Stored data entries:

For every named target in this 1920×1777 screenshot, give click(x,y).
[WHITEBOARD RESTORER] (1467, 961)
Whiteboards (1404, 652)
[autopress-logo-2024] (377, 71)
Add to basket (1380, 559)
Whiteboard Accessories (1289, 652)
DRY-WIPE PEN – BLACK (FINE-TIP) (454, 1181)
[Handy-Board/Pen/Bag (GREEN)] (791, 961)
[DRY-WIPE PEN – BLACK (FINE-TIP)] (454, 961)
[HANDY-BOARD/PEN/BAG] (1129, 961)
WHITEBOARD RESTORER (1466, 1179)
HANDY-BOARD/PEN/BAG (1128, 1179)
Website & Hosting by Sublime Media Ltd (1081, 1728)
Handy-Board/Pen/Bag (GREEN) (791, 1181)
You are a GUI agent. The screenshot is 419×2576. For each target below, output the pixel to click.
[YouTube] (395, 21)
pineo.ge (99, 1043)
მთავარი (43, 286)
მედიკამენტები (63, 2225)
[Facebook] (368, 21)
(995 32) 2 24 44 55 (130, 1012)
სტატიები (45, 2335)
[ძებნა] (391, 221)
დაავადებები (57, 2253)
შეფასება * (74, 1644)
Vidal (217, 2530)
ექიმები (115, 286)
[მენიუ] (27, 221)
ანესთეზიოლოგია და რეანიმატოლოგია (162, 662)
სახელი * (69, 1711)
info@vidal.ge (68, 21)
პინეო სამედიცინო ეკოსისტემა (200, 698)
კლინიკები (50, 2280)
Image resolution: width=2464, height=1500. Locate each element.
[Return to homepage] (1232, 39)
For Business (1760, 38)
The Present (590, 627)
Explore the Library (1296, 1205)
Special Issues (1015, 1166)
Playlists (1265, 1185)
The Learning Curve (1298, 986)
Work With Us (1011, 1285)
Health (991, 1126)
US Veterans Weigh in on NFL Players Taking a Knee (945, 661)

What you are asked to do:
Pick out all lines from the data above in which the word "RESTORER" appears.

Solution for this task:
[WHITEBOARD RESTORER] (1467, 961)
WHITEBOARD RESTORER (1466, 1179)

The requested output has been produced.